Bill Clark—CQ-Roll Call/Getty
By Megan Leonhardt
January 30, 2017

All fired up over President Donald Trump’s executive order banning immigrants and refugees from seven predominately Muslim countries? You’re not alone. Over the weekend, the American Civil Liberties Union says it received almost $25 million in donationsan outpouring fueled, in part, by the ACLU’s defense of those individuals who were being threatened with deportation over the weekend.

This weekend’s level of support is six times the ACLU’s annual online donations, a spokesperson for the nonprofit told the Washington Post Monday morning. In addition to 356,306 individual online donations, the organization also received several major corporate donations, Fortune reported: $2 million from Google, with an additional $2 million match from employees, and $1 million from the co-founders of Lyft.

Yet if you’re looking to help out, there’s one important thing to keep in mind before you submit your online donation. Depending on how you donate, your gift may or may not be tax deductible.

While you may think of the ACLU as one giant nonprofit, the IRS does not. The ACLU actually has two arms, the lobbying organization and the foundation—and particularly if you itemize your taxes, it pays to be aware of the difference.

For your donation to be counted as tax-deductible, it must be submitted to what’s known as a 501(c)(3) nonprofit. In this case, that’s the ACLU Foundation, which supports the organization’s litigation and advocacy efforts. (If you’re confused, here’s the link to the 510(c)(3) donation page.) The main ACLU is a nonprofit known as a 501(c)(4), which has the ability to lobbying on behalf of its mission.
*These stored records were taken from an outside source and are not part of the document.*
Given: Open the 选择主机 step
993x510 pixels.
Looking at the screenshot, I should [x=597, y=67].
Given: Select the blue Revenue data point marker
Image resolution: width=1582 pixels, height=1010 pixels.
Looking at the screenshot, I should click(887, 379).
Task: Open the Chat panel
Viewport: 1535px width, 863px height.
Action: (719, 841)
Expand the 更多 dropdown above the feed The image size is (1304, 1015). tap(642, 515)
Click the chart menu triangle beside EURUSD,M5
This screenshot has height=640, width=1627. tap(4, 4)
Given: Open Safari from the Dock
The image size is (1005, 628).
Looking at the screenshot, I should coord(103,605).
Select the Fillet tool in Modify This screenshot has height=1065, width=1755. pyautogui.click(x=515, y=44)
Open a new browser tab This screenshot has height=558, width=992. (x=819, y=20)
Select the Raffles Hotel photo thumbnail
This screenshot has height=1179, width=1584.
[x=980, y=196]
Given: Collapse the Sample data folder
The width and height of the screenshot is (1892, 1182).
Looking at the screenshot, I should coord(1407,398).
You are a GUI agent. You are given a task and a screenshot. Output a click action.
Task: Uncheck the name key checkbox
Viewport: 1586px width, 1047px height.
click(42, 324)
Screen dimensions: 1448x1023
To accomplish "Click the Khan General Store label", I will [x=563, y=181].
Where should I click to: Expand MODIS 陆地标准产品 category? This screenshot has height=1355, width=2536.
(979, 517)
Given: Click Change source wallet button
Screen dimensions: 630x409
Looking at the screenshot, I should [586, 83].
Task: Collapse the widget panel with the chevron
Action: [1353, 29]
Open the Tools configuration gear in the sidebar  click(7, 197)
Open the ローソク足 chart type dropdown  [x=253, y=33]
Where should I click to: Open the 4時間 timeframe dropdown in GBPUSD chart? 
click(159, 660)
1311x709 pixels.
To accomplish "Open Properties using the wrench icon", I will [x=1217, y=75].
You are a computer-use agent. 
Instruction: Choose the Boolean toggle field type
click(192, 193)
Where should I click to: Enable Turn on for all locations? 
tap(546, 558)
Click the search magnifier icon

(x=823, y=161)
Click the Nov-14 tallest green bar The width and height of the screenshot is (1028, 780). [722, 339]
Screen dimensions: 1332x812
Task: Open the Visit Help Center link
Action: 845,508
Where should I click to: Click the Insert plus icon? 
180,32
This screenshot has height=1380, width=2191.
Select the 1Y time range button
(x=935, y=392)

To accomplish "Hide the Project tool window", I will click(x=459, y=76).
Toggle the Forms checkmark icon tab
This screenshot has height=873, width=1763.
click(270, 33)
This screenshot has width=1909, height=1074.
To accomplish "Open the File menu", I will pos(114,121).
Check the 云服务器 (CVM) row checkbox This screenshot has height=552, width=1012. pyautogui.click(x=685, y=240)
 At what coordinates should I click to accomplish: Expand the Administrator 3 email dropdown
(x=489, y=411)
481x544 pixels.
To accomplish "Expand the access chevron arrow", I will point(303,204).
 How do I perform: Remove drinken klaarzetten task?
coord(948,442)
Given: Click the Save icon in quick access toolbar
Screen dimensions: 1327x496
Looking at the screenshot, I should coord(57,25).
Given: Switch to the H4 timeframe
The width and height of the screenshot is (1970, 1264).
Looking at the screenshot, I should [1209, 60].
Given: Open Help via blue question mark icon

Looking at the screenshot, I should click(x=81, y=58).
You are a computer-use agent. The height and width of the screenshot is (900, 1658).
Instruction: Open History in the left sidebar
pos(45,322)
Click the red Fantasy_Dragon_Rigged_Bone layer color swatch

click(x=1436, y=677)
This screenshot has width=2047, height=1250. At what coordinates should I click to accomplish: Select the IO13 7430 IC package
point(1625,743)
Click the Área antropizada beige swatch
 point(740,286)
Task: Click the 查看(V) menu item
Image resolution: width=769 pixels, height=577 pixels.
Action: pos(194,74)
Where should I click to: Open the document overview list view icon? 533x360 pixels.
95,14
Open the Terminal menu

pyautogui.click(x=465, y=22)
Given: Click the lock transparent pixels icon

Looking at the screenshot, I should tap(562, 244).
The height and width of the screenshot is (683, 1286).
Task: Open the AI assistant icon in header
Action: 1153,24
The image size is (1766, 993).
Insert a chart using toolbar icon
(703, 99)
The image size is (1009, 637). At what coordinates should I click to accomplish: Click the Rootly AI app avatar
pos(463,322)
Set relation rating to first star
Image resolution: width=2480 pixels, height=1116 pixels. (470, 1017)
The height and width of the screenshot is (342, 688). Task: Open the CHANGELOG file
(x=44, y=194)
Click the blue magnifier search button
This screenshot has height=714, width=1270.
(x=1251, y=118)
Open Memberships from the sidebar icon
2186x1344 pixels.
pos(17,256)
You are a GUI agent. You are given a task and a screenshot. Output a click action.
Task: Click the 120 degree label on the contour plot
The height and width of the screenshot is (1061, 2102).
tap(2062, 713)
Donations to this entity don’t count as tax deductible, but you do become a card-carrying member of the ACLU.

The ACLU’s dual structure is not unusual. In fact, several other high-profile organizations also function as a 501(c)(4) with an affiliated 501(c)(3)—including the Sierra Club, the National Rifle Association (NRA), and the National Organization for Women.

Other Organizations

If you’re interested in donating elsewhere, there are several other organizations heavily involved in fighting President Trump’s executive order on immigration. The Council on American Islamic Relations, the International Refugee Assistance Project, and the National Immigration Law Center are all 501(c)(3) nonprofits, so gifts to these groups will be tax deductible.

If you’re unfamiliar with these organizations or you’re looking to donate locally, be sure to research the nonprofit you’re considering before submitting any donations. Check out their mission and their recent activities, as well as their handling of previous funds.

There are some sites that can help. Charity Navigator has information and ratings on nearly 8,000 nonprofits, while Charity Watch rates over 600 charities. Although the latter charges $50 for an annual membership that gives you access to its full database, it provides a list of its top 100 charities for free.